«Метрополис» - одна из последних, может быть, даже последняя немецкая картина с установкой на художественность выполнения, на открытие новых путей кинематографии, фильма, в которой основным девизом - «искусство для искусства».
«Уфа», а с ней, следовательно, и вся немецкая кинематография, переходит на производство дешевых фильм, которые должны, по предположению немцев, заполнить Европу и принести громадные барыши «Уфе». Германская кинематография американизируется, и не позволит себе в будущем тратить по полутора лет и по несколько миллионов марок на выпуск одной картины, как она тратится сейчас, на «Метрополис».
В Ней-Бабельсберге, в немецком Голливуде, вся жизнь разбита на два основных интереса: кипят, копошатся с утра до ночи сотни артистов и статистов с Мурнау во главе.
- Это «Фауст» - картина, которая близится уже к концу и поэтому меньше уже захватывает Ней-Бабельсберг. И вторая фильма, захватывающая кино-городок -«Метрополис»
Содержание картины
В верхнем этаже грандиозного небоскреба, в своем кабинете сидит Джон Фредэр, правитель утопического гигантского города Метрополиса. Рука Фредэра покоится на магической пластинке из синего металла, благодаря которой правитель парализует и приводит в движение гигантский город. Чудовищная пропасть лежит между ним и еще горсточкой имущих и рабочей массой, заполняющей девять десятых поверхности земного шара.
Рабочие лишены воли, лишены индивидуальности, они - части машин, они так же бездушны, как электрическая энергия.
Сын повелителя Метрополиса - Фредэрсен любит девушку Марию, которая из христианских побуждений стремится к улучшению жизни рабочих. Фредэрсен под влиянием Марии обменивается платьем с рабочим Георгием и становится вместо него на работу. Вскоре он всей душой постигает трагедию социального неравенства и поднимает восстание среди рабочих. Сложнейший организм города техники разбит, разрушены все машины, но вместе с ними гибнет и город-великан Метрополис.
Но социальная тема сценария гибнет также в немецкой картине. Рабочие, машины, капиталисты, даже восстание, служат только новым фоном для разыгрывания старых любовных сцен.
Как ставит фильму Фриц Ланг.
У каждого режиссера свой метод работы, свой подход к фильме. Но люди ателье делят режиссеров на две категории: на спокойных и на темпераментных.

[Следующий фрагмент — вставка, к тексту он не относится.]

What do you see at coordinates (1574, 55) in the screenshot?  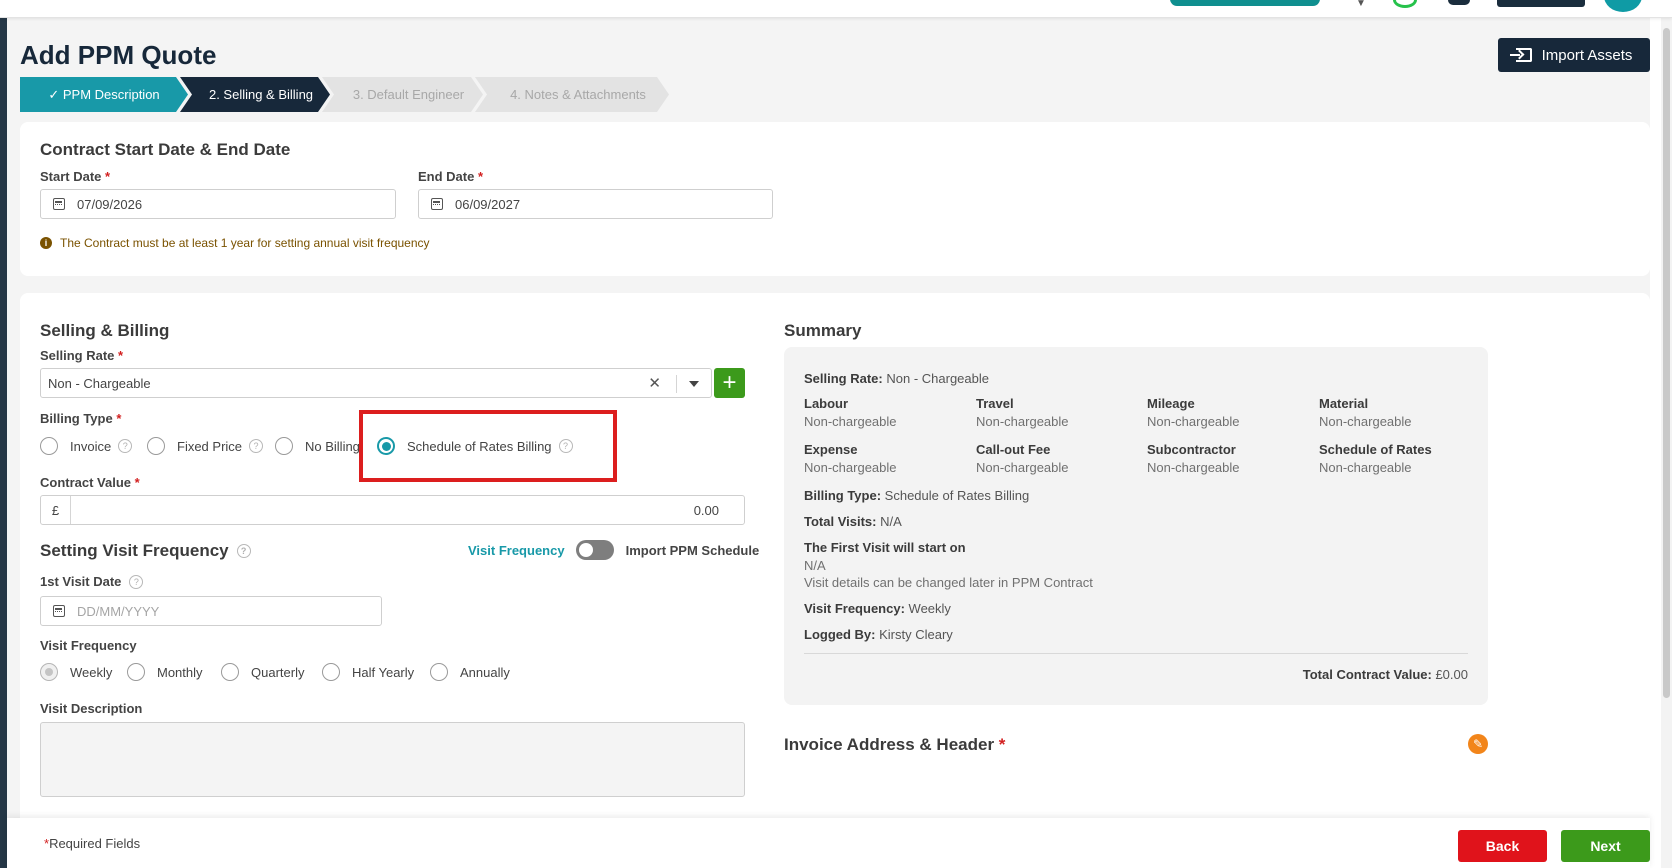 I see `import-assets-button: Import Assets` at bounding box center [1574, 55].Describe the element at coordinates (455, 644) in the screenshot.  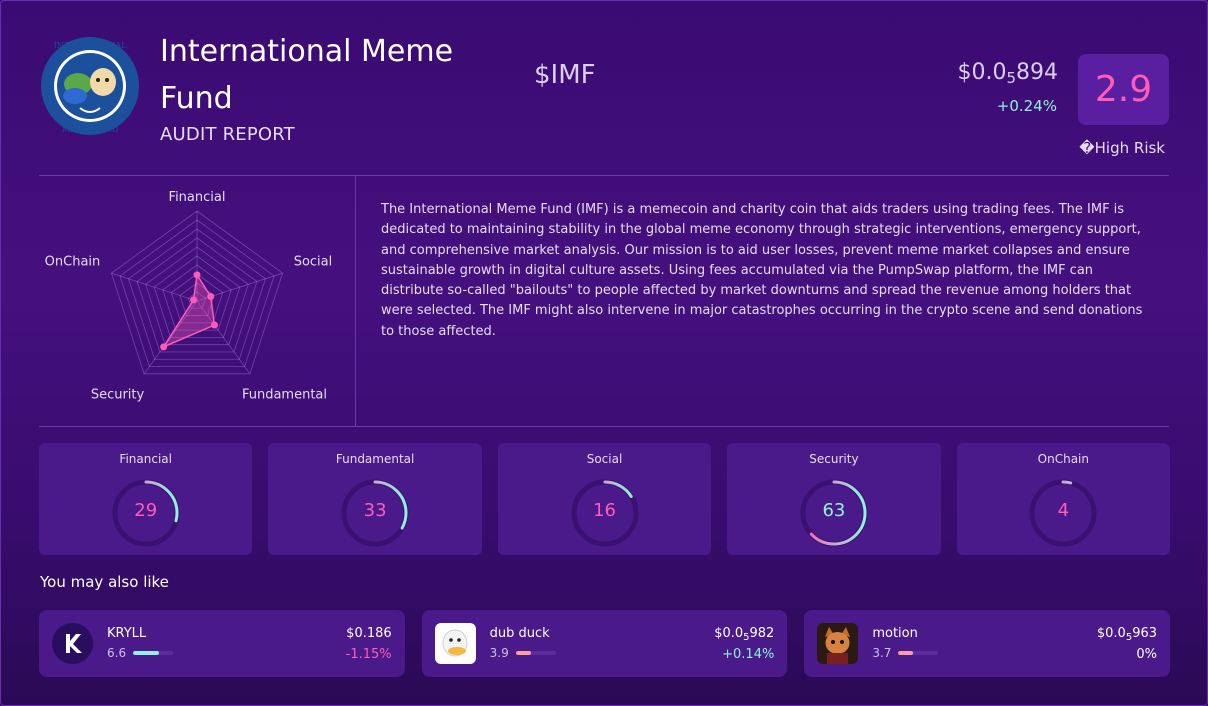
I see `duck-icon` at that location.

Когда Любич снимал сцены осады Бастилии для «Мадам Дюбарри» он так увлекся, что испугал статистов и чуть было не сорвал съемку. Отнюдь не революционно настроенный режиссер, остатками охрипшего голоса от всего сердца возбуждал толпу статистов:
«Вперед, вперед! Долой проклятых буржуа! Стреляй, ребята…»
Когда кончилась съемка, Любича знобило, он сидел в углу опустевшего ателье и плакал самыми натуральными, не кинематографическими слезами. Он бредил:
- Я знаю, эта сцена выйдет не так, как я хотел, они не возьмут Бастилии.
Мурнау входит в ателье тихими шагами. Он полон философских рассуждений и колоссального терпения. Он часами объясняет и репетирует один поворот Фауста, или Маргариты, он никогда не выходит из себя и всегда ясно видит заранее намеченную линию картины. Такие режиссеры, как Мурнау, никогда не бранятся, не волнуются, очень редко ошибаются и зато очень редко вдохновляют актера.
Фриц Ланг работает по системе и Любича, и Мурнау одновременно. Бесчисленное количество раз он репетировал каждую сцену «Метрополиса». Все роли были им проработаны с актером до мельчайшей подробности. Но когда наступили съемки, он казался одержимым. Он жестикулировал, метался, бранился, целовал актеров и операторов, если сцена хорошо «крутилась». Ночью, едва волоча ноги, он приходил в контрольную камеру и, дрожа от волнения, ждал результатов. И если они не удовлетворяли его, он ломал стулья и клялся, что это его последний фильма. Коллеги Ланга убеждают его по окончании фильмы отправиться лечиться в санаторий.
«Санаторий? - отвечает Ланг, - да, об этом стоит подумать. В санатории, я, по крайней мере обдумаю мою новую картину, У меня, знаете, такие идеи, что я уже из-за них начинаю страдать бессонницей».